One interesting fact he quoted was that “70% of US wealth is in the hands of baby boomers”. Whilst this might seem like good news, it only is if they can convert their wealth into a tradeable resources to purchase support services and appropriate housing. Professor Kalache was the instigator of the Age Friendly Cities initiatives which is intended to ensure that older people in their “golden years” have a happy life. It’s yet to be seen whether this initiative achieves very much for people in later life. (You can see in the TAG CLOUD by clicking on Age Friendly my earlier blogs on this subject).
His ending words of caution, which were no doubt coloured by his experience of the huge elderly populations living in poverty in Brazilian cities, but also by the very large retirement communities in places like the USA and elsewhere were:-
“Don’t build ghettos”
This seemed a rather strange thing to say to an audience of people whose desired intention is to build more retirement communities.

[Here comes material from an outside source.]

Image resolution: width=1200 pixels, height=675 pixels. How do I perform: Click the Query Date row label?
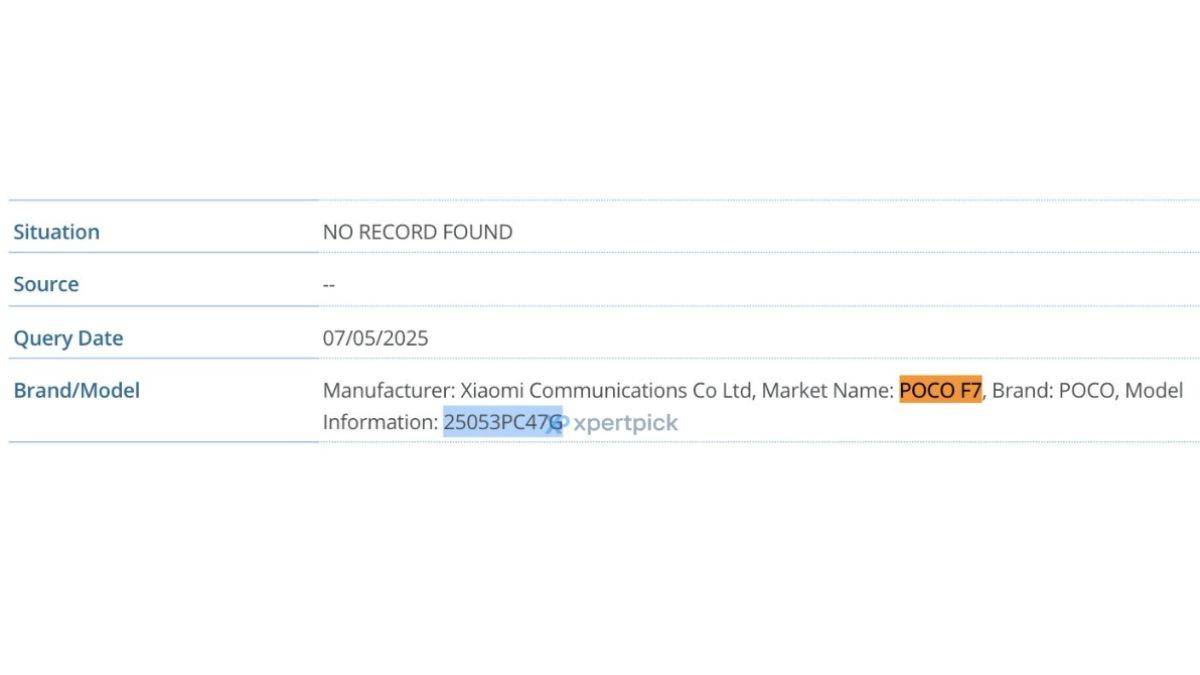pos(68,338)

Nonetheless they are wise words which were repeated later in the conference by the speaker talking about marketing.
One final thing that the Professor did was to involve the audience. We were asked how long we thought we would live and whilst a minority of people thought they would die before they reached 80, the majority thought they would die between and 80 and 90 years of age and a hopeful few thought they would live beyond this. The Professor was able to confirm that the majority were correct. His next question was more challenging when he asked what you were most likely to die from. A few thought cancer, rather more thought Alzheimer’s would lead to their demise, some thought they were likely to die from a chronic illness such as congenital heart disease. The majority hoped to die a sudden death from something like a heart attack or quietly pass away at home in their sleep. This time the Professor had to disabuse the audience of their wishful thinking. He confirmed that statistically only about 10% of people die a peaceful sudden death. The majority of us are destined to die in hospital after a period of illness.
The sobering message from this quick survey of professionals in the field of retirement housing is that our elderly customers generally do not set aside enough money to provide for care and support in their later years. Nor indeed in the UK at least, does the pensions industry and insurance market provide appropriate financial products for end of life care.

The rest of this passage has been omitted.